Fluids, that is gases and liquids, are self–evidently prerequisites for normal life. They also play a major role in the production of many artefacts and in the operation of much of the equipment upon which modern life depends. Occasionally, a fluid is the ultimate result of a technological process, such as a liquid or gaseous fuel, so that its existence impinges directly on the public consciousness. More often, fluids are intermediates in processes yielding solid materials or objects, and are then contained within solid objects so that their public image is very much less and their significance not fully appreciated. Nevertheless, every single component of modern life relies upon a fluid at some point and therefore upon our understanding of the fluid state.
The gross behavioral features of a fluid are well understood in the sense that it is easy to grasp that a gas has the property to completely fill any container and that a liquid can be made to flow by the imposition of a very small force. However, beyond these qualitative features lie a wide range of thermophysical and thermochemical properties of fluids that determine their response to external stimuli. This analysis concentrates exclusively on thermophysical properties and will not consider any process that involves a change to the molecular entities that comprise the fluid.

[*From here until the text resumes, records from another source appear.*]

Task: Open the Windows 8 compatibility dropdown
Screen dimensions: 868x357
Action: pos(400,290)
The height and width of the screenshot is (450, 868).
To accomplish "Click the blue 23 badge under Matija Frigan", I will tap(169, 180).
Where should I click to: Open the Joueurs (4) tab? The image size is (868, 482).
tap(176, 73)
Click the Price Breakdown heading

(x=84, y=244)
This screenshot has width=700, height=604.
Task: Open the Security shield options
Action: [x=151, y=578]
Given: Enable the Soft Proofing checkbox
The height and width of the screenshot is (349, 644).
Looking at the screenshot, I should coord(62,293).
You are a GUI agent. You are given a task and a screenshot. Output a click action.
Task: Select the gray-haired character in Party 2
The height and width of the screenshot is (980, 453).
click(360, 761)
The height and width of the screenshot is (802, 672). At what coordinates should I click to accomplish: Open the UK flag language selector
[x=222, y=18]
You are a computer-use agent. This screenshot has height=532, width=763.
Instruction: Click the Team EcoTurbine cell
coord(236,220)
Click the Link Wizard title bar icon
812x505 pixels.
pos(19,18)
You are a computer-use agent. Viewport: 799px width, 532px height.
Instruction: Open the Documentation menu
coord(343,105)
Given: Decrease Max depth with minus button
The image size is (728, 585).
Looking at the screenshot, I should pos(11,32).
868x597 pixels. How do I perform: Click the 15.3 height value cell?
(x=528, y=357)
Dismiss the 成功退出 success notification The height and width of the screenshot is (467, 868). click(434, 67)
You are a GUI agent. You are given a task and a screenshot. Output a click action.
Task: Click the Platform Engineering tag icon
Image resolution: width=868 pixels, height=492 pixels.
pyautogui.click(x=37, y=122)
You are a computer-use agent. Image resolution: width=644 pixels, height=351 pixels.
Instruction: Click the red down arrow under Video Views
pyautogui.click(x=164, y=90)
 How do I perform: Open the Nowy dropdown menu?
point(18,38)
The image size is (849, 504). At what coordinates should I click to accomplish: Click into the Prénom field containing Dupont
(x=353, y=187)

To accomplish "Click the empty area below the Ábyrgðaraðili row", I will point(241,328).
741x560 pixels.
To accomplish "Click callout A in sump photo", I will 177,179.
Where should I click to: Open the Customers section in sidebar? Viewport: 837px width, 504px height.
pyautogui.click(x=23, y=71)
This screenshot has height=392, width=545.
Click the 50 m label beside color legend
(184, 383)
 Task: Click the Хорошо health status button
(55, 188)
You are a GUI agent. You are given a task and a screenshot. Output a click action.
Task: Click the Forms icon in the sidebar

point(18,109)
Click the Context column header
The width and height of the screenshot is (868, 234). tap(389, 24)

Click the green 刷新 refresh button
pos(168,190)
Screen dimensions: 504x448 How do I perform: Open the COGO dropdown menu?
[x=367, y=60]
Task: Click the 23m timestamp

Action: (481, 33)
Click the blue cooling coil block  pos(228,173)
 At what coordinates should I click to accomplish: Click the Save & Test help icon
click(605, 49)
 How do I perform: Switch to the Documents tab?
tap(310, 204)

The power and versatility of corresponding–states (CS) methods as a prediction tool has been pointed out by Mason and Uribe in Chapter 11 of this volume. Here, however, the strong point of corresponding–states principles is stressed: that methods based on the principle are theoretically based and predictive, rather than empirical and correlative. Thus, while CS cannot always reproduce a set of data within its experimental accuracy, as can an empirical correlation, it should be able to represent data to a reasonable degree but, more important, do what a correlation cannot do – estimate the properties beyond the range of existing data. In this chapter a particular corresponding–states method is reviewed that can predict the viscosity and thermal conductivity of pure fluids and their mixtures over the entire phase range from the dilute gas to the dense liquid with a minimum number of parameters. The method was proposed several years ago by Hanley (1976) and also by Mo & Gubbins (1974, 1976). It led to a computer program known as TRAPP (‘TRAnsport Properties Prediction’ (Ely & Hanley 1981a)). The method is also the basis for two NIST Standard Reference Databases – NIST Standard Reference Database 4 (SUPERTRAPP; Ely & Huber 1990) and NIST Standard Reference Database 14 (DDMIX; Friend 1992). Here, the original TRAPP procedure will be discussed as well as some more recent modifications to it. The performance of the model for viscosity and thermal conductivity prediction will also be examined for selected pure fluids and mixtures.